Lifted in toto from ZeroHedge, October 27:

For those who have not followed David Einhorn's crusade against central bank money printing, and the epic bubble these cluless academic hacks have created, his views on the "enormous tech bubble" we are currently living through and published in his latest letter to investors of his Greenlight hedge fund (which returned 5.9% in Q3) will provide some unique perspective.

To everyone else who is familiar with how his fund has been hammered by his tech short basket - and especially Tesla - over the past five years, as the most overvalued tech stocks in history continued to rip even higher year after year, we doubt his latest thoughts will come as a surprise, although his observations on the endgame are certainly remarkable, if for no other reason that he has dared to declare the time of death of said "enormous tech bubble" as Sept 2, 2020, the day the S&P500 and the Nasdaq both hit an all time high.

Why is Einhorn confident that this time he has finally timed the exact moment the bubble popped? He explains:

Bubbles tend to topple under their own weight. Everybody is in. The last short has covered. The last buyer has bought (or bought massive amounts of weekly calls). The decline starts and the psychology shifts from greed to complacency to worry to panic. Our working hypothesis, which might be disproven, is that September 2, 2020 was the top and the bubble has already popped. If so, investor sentiment is in the process of shifting from greed to complacency. We have adjusted our short book accordingly including adding a fresh bubble basket of mostly second-tier companies and recent IPOs trading at remarkable valuations

So without further ado, below we excerpt his key thoughts on the biggest asset bubble that the Fed has inflated:

* * *

We are now in the midst of an enormous tech bubble. We prematurely identified what we thought was a bubble in early 2016. Part of our thinking at the time was that the height of the 1999-2000 bubble was a once-in-a-career experience and that investors would not repeat that level of insanity. Clearly, we were mistaken.

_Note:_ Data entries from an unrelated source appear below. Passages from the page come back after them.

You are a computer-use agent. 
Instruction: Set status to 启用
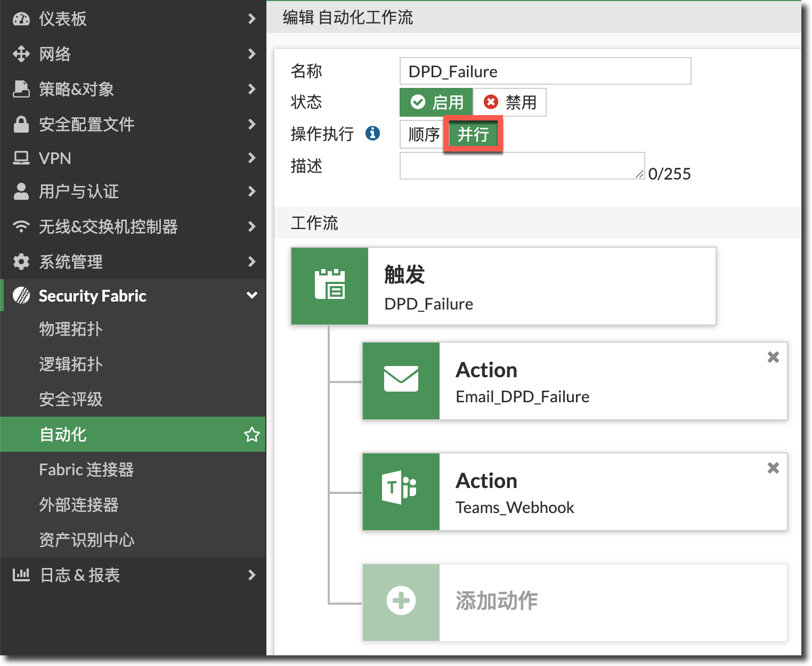click(436, 102)
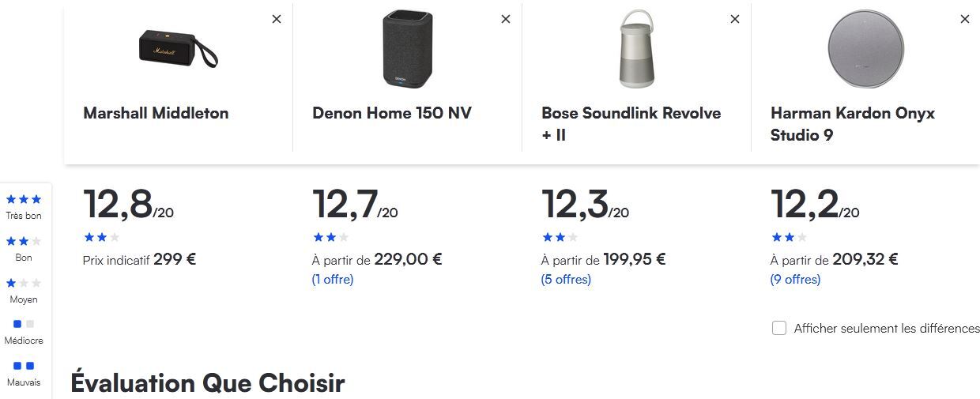Click the Denon Home 150 NV image
This screenshot has width=980, height=399.
(407, 49)
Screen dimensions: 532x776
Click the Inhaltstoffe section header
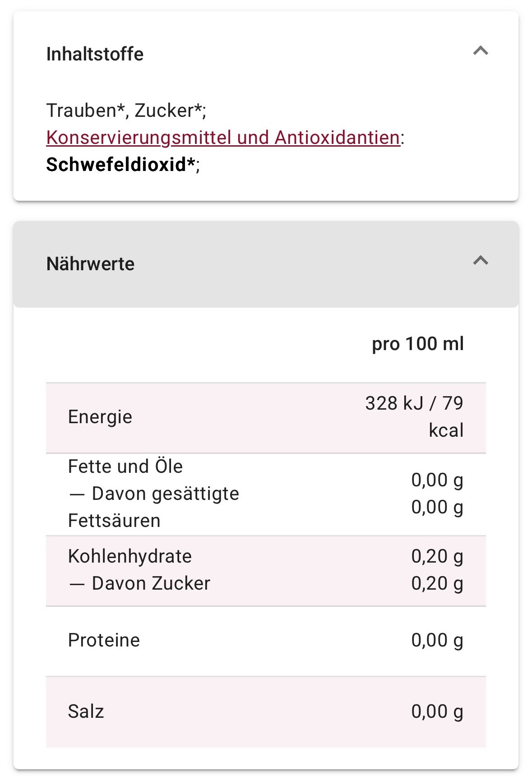tap(266, 54)
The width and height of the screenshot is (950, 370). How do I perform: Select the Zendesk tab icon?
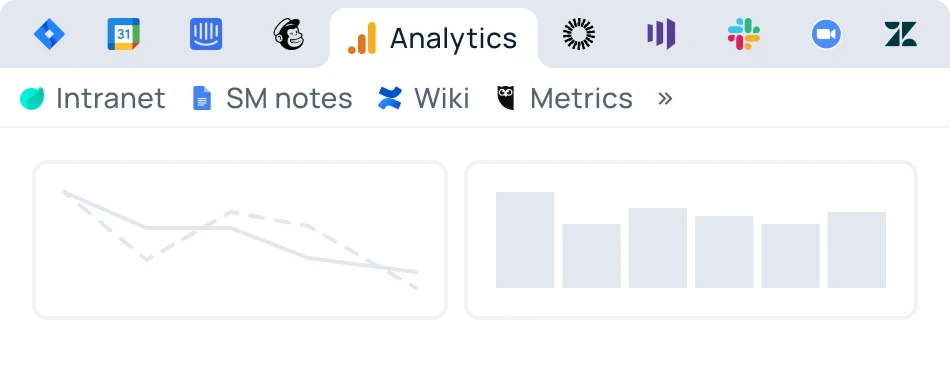pyautogui.click(x=901, y=34)

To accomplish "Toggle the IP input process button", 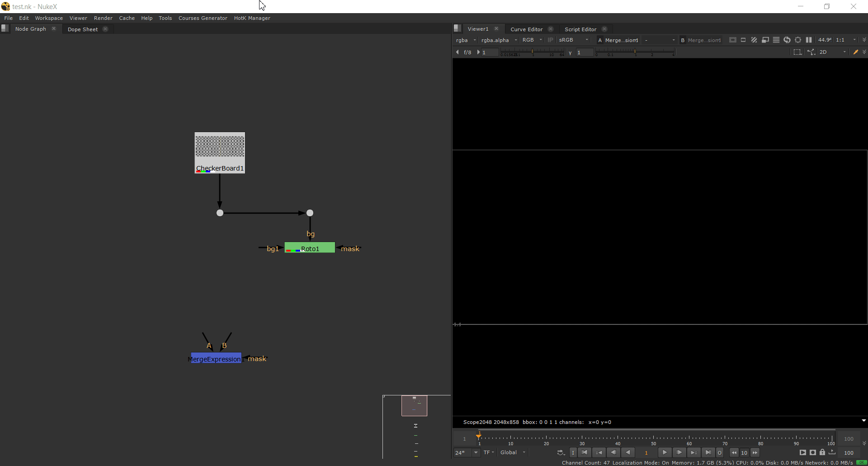I will click(x=550, y=40).
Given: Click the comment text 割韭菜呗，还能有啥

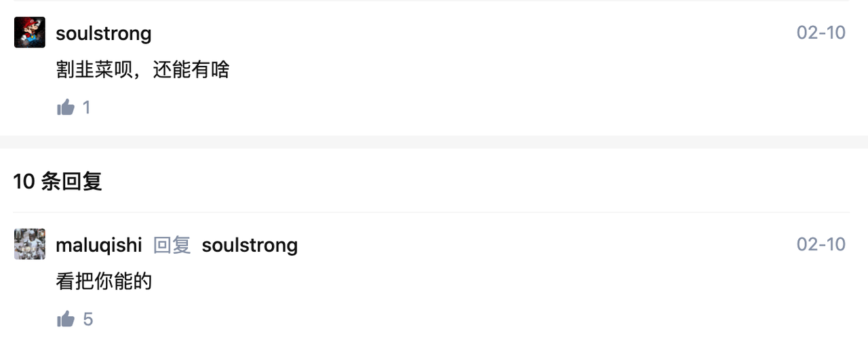Looking at the screenshot, I should [x=143, y=70].
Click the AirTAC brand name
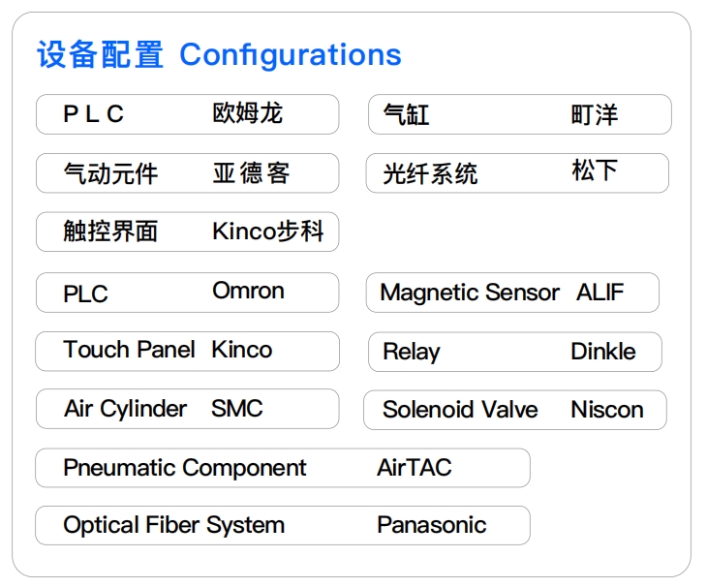Image resolution: width=707 pixels, height=588 pixels. click(415, 468)
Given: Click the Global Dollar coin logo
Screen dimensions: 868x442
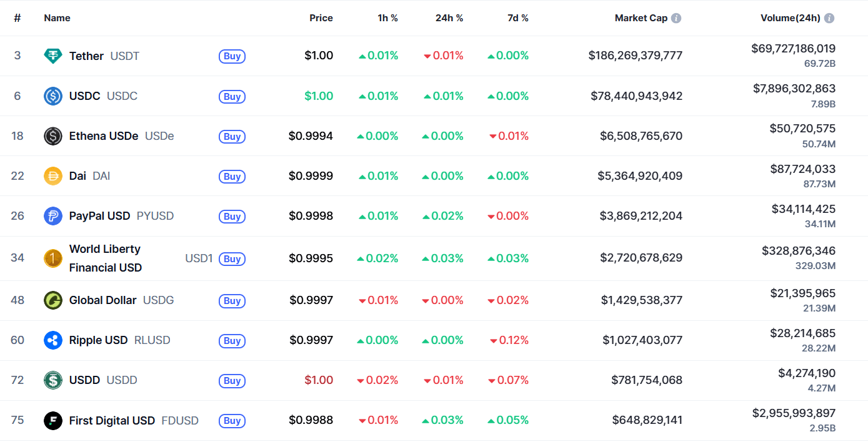Looking at the screenshot, I should [x=53, y=300].
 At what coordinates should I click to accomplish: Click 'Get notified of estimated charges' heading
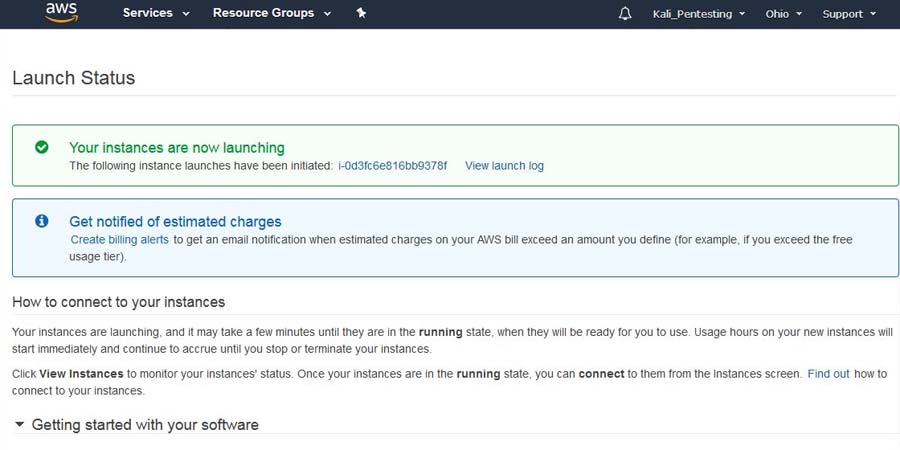(175, 222)
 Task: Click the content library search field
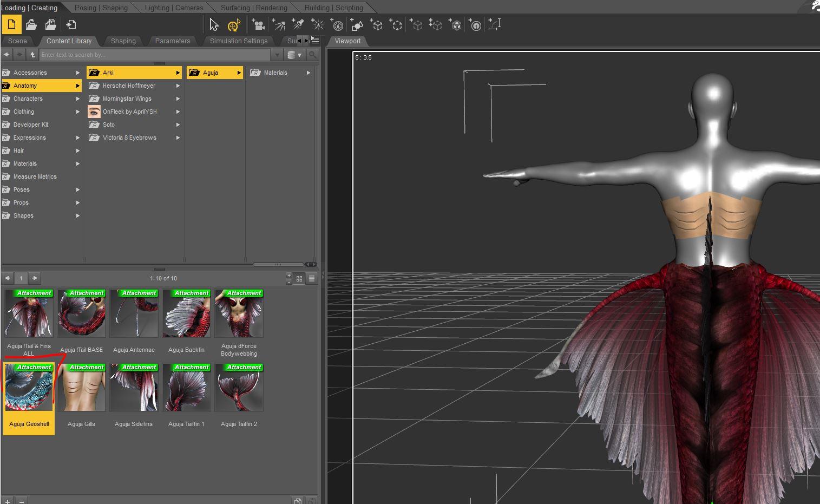(154, 55)

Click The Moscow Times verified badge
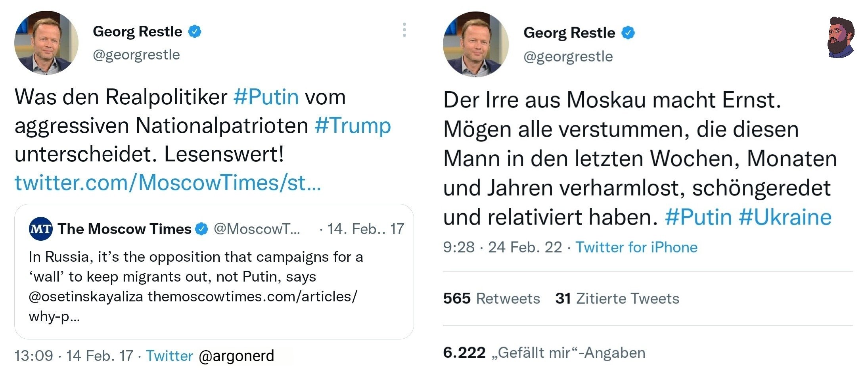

Four years later, there is a consensus that we are in a bubble. Barron’s recently ran this on the cover:

All the signs of a bubble are there, including:

  • an IPO mania;
  • extraordinary valuations and new metrics for valuation;5
  • a huge market concentration in a single sector and a few stocks;
  • a second tier of stocks that most people haven’t heard of at S&P 500-type marketcapitalizations;
  • the more fanciful and distant the narrative, it seems the better the stock performs;
  • outperformance of companies suspected of fraud based on the consensus belief thatthere is no enforcement risk, without which crime pays;
  • outsized reaction to economically irrelevant stock splits;
  • increased participation of retail investors, who appear focused on the best-performing names;
  • incredible trading volumes in speculative instruments like weekly call options andworthless common stock;6 and
  • a parabolic ascent toward a top.

There are many anecdotes of toppy behavior. We will share one: We recently received a job application with the email subject, “I am young, but good at investments” from a 13-year-old who purports to have quadrupled his money since February.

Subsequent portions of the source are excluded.